DOCUMENT TEXT:
◆ ◆ ◆

The main figure-of-merit of a memristor enabling its use as electronic synapse in a SNN is the spike-timing dependent plasticity (STDP) plot, a temporally asymmetric form of Hebbian learning that is induced by tight temporal correlations between the spikes of pre- and postsynaptic neurons13. A few implementations of SNN with memristors have been reported although a strong software perspective is employed in the studies in most of the cases14,15. Thereby both the synapses and neuron realisations have to be investigated deeply in the future.

◆ ◆ ◆

Rows of pointing data:
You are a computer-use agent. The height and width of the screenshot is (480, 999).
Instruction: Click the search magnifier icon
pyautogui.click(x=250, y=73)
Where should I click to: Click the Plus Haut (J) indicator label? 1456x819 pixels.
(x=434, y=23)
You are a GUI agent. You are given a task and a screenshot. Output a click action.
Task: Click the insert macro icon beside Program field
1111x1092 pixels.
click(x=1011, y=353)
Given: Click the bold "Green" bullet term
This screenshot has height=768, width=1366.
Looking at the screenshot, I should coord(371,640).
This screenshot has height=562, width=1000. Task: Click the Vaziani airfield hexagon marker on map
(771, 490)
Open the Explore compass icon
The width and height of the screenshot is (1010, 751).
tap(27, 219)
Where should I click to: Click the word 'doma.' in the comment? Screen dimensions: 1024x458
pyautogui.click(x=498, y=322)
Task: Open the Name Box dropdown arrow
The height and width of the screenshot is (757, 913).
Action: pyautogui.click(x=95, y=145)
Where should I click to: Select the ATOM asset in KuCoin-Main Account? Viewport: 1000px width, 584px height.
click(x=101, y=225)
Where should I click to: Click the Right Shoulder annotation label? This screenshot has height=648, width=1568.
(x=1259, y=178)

◆ ◆ ◆

PROBLEMS:
(a) According to the memristor passage, what is the main figure-of-merit that allows a memristor to serve as an electronic synapse in an SNN?
(b) Condense the paragraph of the memristor passage beginning "The main figure-of-merit of a memristor" into a short bulleted list that keeps its main facts.
(c) Reproduce the memristor passage word for word, starting at "The main figure-of-merit" and ending at "in the future.".

RESULTS OF THE EXERCISE:
(a) The spike-timing dependent plasticity (STDP) plot.

(b)
- The main figure-of-merit for using a memristor as an electronic synapse in an SNN is the spike-timing dependent plasticity (STDP) plot.
- STDP is a temporally asymmetric form of Hebbian learning, induced by tight temporal correlations between the spikes of pre- and postsynaptic neurons.
- A few SNN implementations with memristors have been reported, but most studies take a strong software perspective.
- Both synapse and neuron realizations therefore need deep investigation in the future.

(c)
The main figure-of-merit of a memristor enabling its use as electronic synapse in a SNN is the spike-timing dependent plasticity (STDP) plot, a temporally asymmetric form of Hebbian learning that is induced by tight temporal correlations between the spikes of pre- and postsynaptic neurons13. A few implementations of SNN with memristors have been reported although a strong software perspective is employed in the studies in most of the cases14,15. Thereby both the synapses and neuron realisations have to be investigated deeply in the future.